[Estratto fornito]

Su Instagram sono già più di 20mila i follower non convertibili in clienti (un utente chiede: «Come sta andando il genocidio?»), ma pur sempre un bel successo per un’attività commerciale aperta solo la settimana scorsa. Dunque ci sono due Strisce.

Da un lato quella reale e fisica con palestinesi che trascorrono serenamente le loro giornate al bar, altri che vanno in spiaggia a riposarsi prima di andare a fare shopping in quartieri lasciati indenni dalla guerra. Dall’altra la rappresentazione fantasiosa che ne forniscono le agenzie, i media e le tv, un panorama dove c’è posto esclusivamente per fame, morte, rovina, distruzione.

Se ne fregano, i palestinesi, della propaganda sulla carestia e sulle morti per malnutrizione. Siccome gli aiuti arrivano, sarebbe un peccato sprecare tanto bendi Dio. Del Dio di Israele, a giudicare dalle scritte in ebraico sulle confezioni di biscotti, sulle buste di minestrone e sui sacchi di farina. È dal Cogat (Coordinamento delle Attività Governative nei Territori) di Gerusalemme, in coordinamento con organizzazioni internazionali, infatti, che arriva la maggior parte degli aiuti umanitari alla popolazione: in quasi due anni di guerra, hanno consegnato 2 milioni e 36.267 tonnellate di aiuti, di cui 2.018.561 trasportate su gomma, 9.710 per via marittima e 7.996 paracadutate dagli aerei militari. Hanno segnato tutto, non solo per rispondere alle accuse di affamare la popolazione.

[/Estratto fornito]
[Dati forniti]

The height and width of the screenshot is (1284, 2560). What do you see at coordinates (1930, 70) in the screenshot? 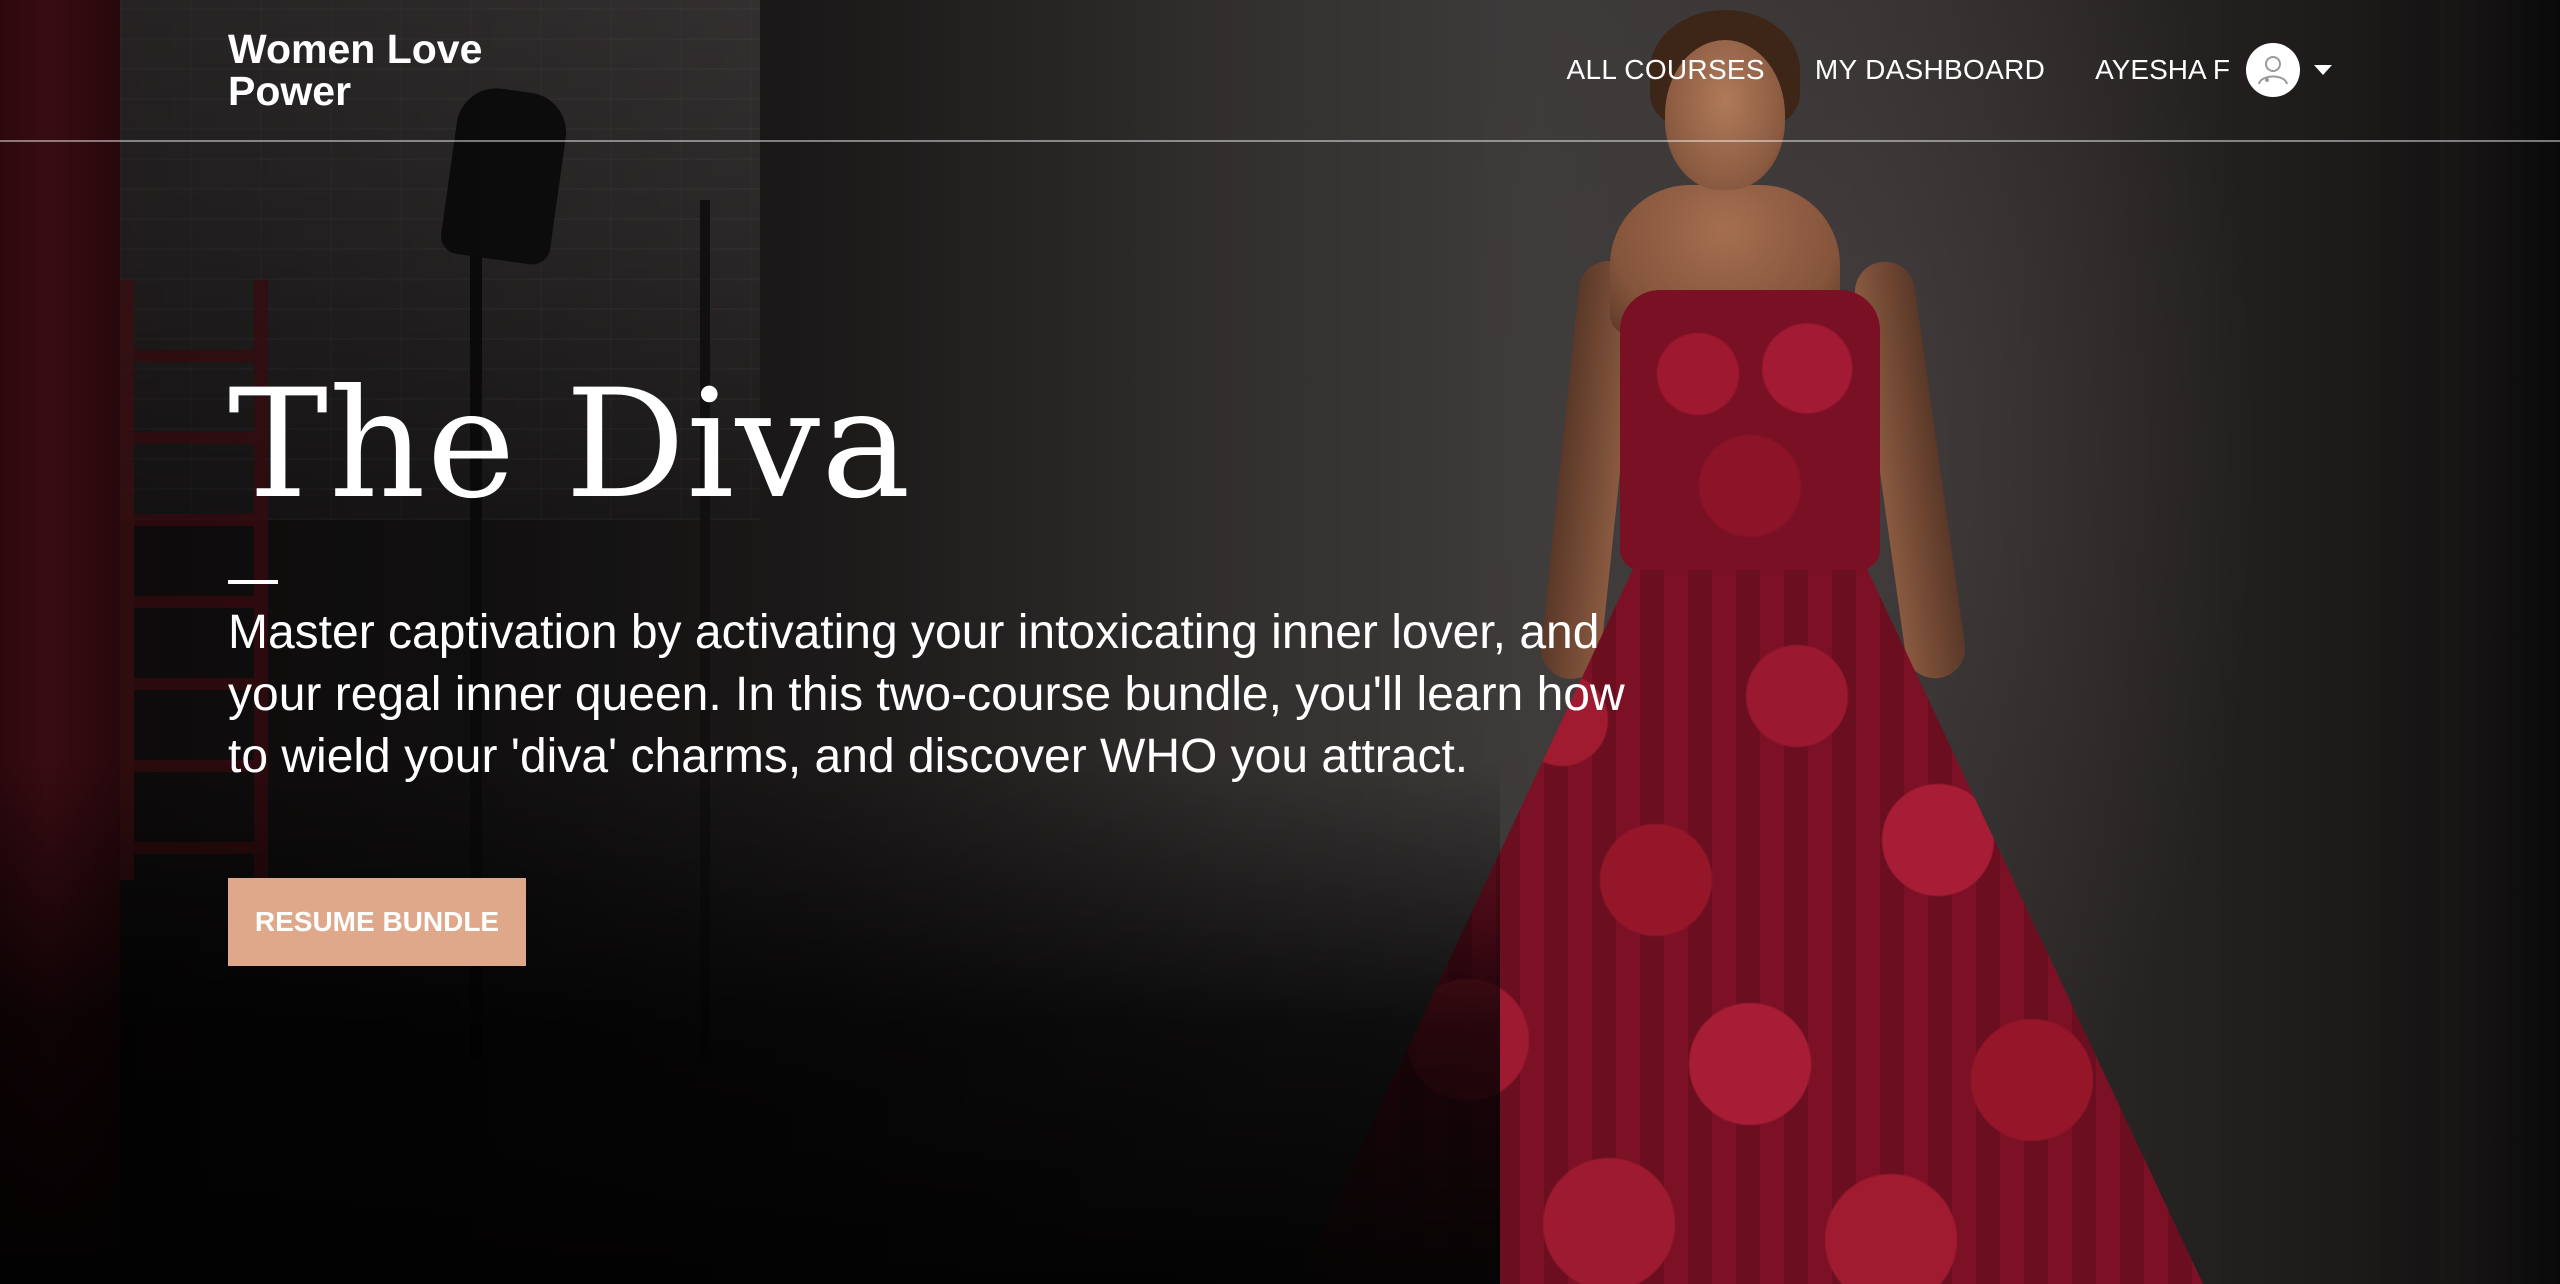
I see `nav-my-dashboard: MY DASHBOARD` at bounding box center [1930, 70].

[/Dati forniti]
[Dati forniti]

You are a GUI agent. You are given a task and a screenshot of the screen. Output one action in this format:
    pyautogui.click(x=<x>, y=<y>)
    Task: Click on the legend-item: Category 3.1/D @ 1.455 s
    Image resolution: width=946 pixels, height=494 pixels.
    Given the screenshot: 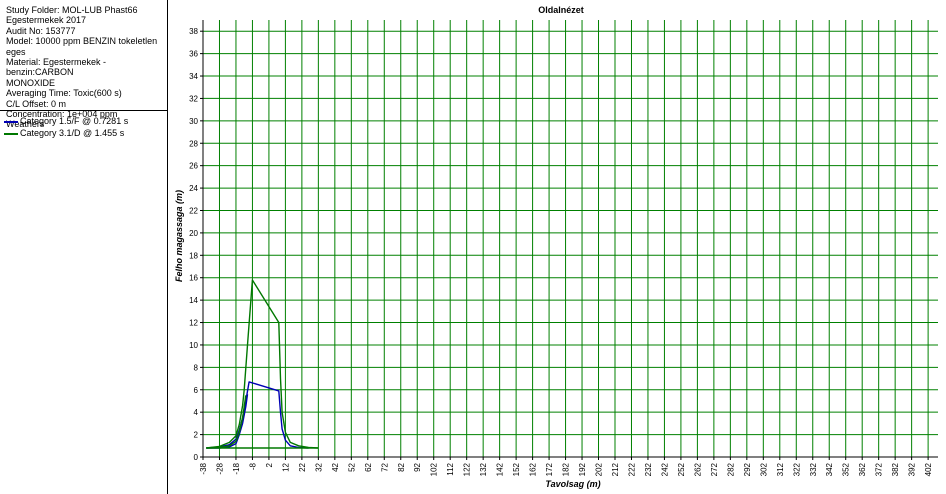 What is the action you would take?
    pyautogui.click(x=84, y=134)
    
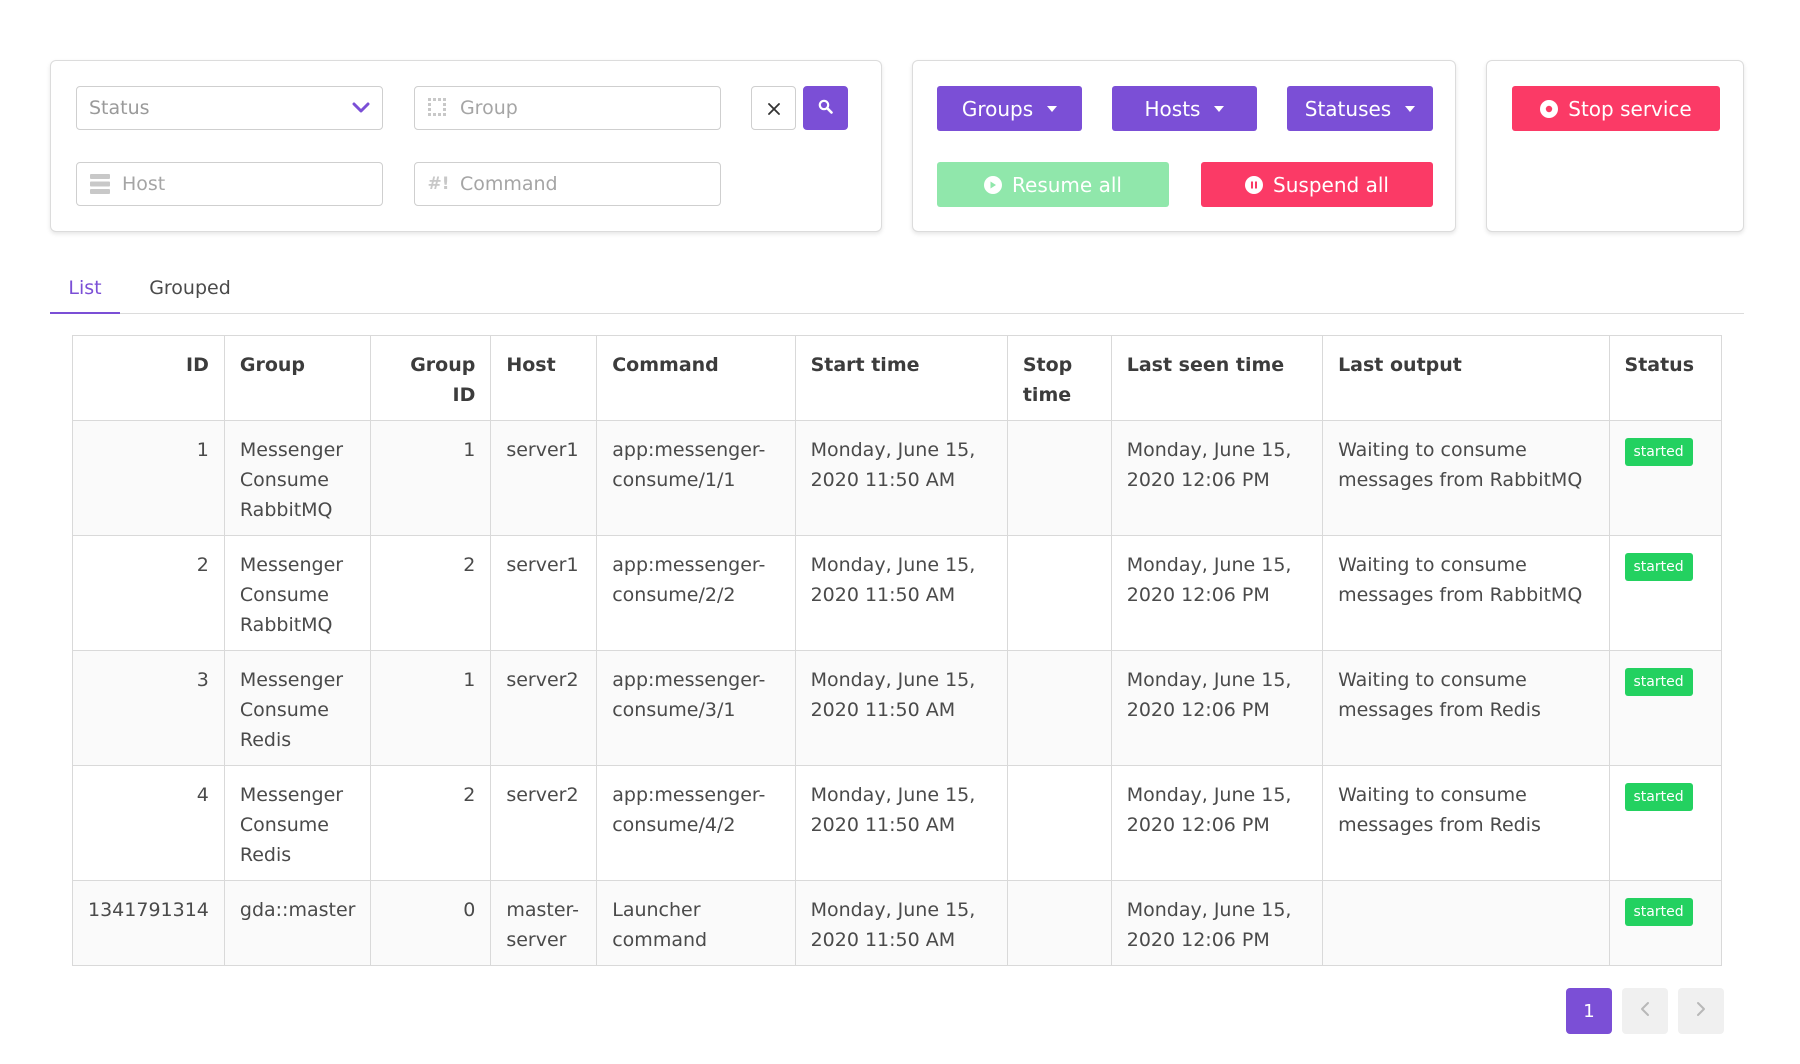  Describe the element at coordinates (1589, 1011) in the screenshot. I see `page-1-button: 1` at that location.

[/Dati forniti]

Compiti da svolgere:
[a] Duplica alla lettera il passo dell'estratto che comincia con "Da un lato quella" e prosegue fino a "morte, rovina, distruzione.".
[b] Trascrivi fedelmente le righe dei record partendo dalla riga che contiene "The height and" e proseguendo fino alla riga che contiene "center [1930, 70].", entrambe incluse. Ometti le immagini.
L'estratto e i record non hanno alcun legame tra loro.

Esiti per compito:
[a]
Da un lato quella reale e fisica con palestinesi che trascorrono serenamente le loro giornate al bar, altri che vanno in spiaggia a riposarsi prima di andare a fare shopping in quartieri lasciati indenni dalla guerra. Dall’altra la rappresentazione fantasiosa che ne forniscono le agenzie, i media e le tv, un panorama dove c’è posto esclusivamente per fame, morte, rovina, distruzione.

[b]
The height and width of the screenshot is (1284, 2560). What do you see at coordinates (1930, 70) in the screenshot? 
I see `nav-my-dashboard: MY DASHBOARD` at bounding box center [1930, 70].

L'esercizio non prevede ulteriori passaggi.